PSOLA and waveform connection techniques are known to produce high-quality synthesized speech supposing there is a large enough variety of speech fragments, but their capacity to process the characteristics of speech, such as synthesizing speech with conditions out of the database or adapting to a speaker, is not very high. Even if it was possible to deal with these problems by adding speech data corresponding to the various speaking styles of speech according to what one wants to synthesize, collecting every possible fragment data would certainly be an unrealistic and pain-staking process.

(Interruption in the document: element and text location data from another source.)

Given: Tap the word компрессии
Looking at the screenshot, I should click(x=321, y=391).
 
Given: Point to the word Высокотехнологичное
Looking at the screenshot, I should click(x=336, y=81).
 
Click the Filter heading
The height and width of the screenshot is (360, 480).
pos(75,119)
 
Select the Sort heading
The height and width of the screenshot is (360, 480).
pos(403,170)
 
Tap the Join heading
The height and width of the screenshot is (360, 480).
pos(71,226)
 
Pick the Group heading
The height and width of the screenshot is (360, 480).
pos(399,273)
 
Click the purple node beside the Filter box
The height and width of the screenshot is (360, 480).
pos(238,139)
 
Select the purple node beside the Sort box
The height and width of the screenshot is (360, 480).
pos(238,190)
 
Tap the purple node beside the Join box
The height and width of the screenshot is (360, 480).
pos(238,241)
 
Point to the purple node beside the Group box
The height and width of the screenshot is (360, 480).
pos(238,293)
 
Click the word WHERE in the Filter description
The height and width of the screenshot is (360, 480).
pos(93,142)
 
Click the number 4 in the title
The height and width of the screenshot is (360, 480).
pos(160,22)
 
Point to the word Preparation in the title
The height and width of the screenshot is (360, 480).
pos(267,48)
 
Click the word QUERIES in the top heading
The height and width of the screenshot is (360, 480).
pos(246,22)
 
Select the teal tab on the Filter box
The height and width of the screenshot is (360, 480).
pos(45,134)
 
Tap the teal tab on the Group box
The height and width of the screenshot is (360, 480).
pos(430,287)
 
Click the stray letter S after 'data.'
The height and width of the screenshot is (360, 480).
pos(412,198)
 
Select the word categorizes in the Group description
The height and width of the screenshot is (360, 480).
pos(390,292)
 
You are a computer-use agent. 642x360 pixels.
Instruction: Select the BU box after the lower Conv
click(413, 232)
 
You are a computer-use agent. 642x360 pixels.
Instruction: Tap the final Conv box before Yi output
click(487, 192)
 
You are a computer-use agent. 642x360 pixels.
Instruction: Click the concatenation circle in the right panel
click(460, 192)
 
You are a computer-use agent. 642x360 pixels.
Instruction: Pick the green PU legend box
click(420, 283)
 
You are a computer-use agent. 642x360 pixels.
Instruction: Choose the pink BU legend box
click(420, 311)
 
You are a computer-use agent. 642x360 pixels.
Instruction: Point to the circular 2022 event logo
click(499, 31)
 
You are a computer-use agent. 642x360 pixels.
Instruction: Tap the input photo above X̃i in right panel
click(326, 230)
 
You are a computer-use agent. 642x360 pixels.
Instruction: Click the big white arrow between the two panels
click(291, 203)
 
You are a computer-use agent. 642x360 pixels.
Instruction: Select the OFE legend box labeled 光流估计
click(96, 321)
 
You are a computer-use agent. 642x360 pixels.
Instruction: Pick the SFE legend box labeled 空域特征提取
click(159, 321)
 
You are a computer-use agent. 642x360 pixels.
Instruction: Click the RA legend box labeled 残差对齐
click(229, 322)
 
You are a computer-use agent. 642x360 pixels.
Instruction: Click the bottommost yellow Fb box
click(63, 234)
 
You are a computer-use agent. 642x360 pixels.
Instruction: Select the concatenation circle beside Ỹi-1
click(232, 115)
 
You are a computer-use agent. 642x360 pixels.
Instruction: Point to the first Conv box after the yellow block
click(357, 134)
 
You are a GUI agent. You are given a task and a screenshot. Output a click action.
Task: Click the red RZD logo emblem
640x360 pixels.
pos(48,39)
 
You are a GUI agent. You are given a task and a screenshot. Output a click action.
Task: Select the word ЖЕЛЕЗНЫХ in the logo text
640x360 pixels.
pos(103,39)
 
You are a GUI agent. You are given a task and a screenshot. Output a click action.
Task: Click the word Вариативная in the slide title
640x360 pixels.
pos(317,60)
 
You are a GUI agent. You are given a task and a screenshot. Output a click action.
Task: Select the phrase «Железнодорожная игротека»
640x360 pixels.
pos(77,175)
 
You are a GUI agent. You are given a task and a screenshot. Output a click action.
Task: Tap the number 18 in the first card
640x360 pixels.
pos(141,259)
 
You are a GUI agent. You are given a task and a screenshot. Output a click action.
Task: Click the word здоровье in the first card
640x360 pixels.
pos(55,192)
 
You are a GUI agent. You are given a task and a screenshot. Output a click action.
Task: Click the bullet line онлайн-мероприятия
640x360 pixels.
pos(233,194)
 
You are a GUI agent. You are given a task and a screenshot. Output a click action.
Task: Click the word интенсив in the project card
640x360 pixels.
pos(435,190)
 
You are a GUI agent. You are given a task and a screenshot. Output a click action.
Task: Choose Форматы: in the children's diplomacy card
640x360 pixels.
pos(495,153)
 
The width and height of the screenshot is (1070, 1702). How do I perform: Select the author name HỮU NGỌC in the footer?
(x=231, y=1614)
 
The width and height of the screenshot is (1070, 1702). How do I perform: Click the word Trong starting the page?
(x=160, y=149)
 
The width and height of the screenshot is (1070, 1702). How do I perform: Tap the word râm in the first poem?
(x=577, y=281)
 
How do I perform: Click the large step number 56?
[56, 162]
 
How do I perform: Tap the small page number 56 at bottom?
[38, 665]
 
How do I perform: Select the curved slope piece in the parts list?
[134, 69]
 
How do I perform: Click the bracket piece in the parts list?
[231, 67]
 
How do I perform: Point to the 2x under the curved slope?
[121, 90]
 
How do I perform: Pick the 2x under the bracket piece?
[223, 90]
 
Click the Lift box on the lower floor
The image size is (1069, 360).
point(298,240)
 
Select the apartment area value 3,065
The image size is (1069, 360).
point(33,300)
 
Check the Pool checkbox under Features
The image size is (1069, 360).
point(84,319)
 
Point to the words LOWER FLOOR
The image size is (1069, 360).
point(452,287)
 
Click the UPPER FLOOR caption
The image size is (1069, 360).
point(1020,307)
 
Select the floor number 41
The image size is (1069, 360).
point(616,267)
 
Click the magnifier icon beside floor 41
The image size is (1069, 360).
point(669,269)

On the other hand, filter-type speech synthesizers, as a representative example of the parametric speech synthesis methods, deal with that problem by (approximately) separating the spectral envelope and the spectral fine structure. One can easily produce a new speech spectrum of different vocal tract length or F0 by controlling separately the filter characteristics and excitation signals through a small number of parameters. One can thus expect the processing capacity to be very high. Several methods are quite widely known, such as LPC (Linear Predictive Coding), Cepstrum, etc. LPC estimates the vocal tract characteristics modeled by an all-pole filter by assuming the excitation source signal of the vocal cords to be a white process. MFCCs are also a well-known and widely used feature quantizer expressing the vocal tract characteristics of speech. They enable a large variety of processings by working only on a small number of coefficients and parameters, and their ease of use made them become the mainstream analysis method in recent filter-type Text-To-Speech synthesizers. Meanwhile, STRAIGHT is known to enable a high-quality speech synthesis as it starts by estimating the F0, and then, using an analysis window varying in time according to the F0 estimate, precisely estimates the spectral envelope in a non-parametric way. Making explicit use of the F0 estimates via pitch extractor, as opposed to the LPC, is certainly one of the reasons that makes STRAIGHT such a high-quality analysis-synthesis system.

We have thus been aiming at developing a new speech model with always in mind a high-quality Text-To-Speech synthesis and analysis-synthesis systems having both these advantages (i.e., defined in a parametric way and governed by the F0 parameter).

In the filter-type speech synthesis, the generation process of voiced speech is often assumed to be a linear system with as its input an excitation source signal consisting of a sequence of pulses at intervals of the pitch period. As the input spectrum is a sequence of pulses at intervals of the pitch frequency F0, the power of each component of the harmonic structure should be extracted separately in order to obtain accurately the vocal tract characteristic and thus one hopes to have a high precision estimation of F0. On the other hand, as making a half pitch error corresponds to supposing the envelope is unnaturally jagged with zero power for all the odd order harmonics, such an error could be easily corrected if we know in advance the speech spectral envelope or at least by assuming that spectral envelopes in the power domain are usually smooth. Therefore, estimation of F0 and of the envelope, having a chicken and egg relationship, should be done jointly rather than independently with successive estimations. This is the standing point we chose to formulate a joint estimation model of the spectral envelope and the fine structure.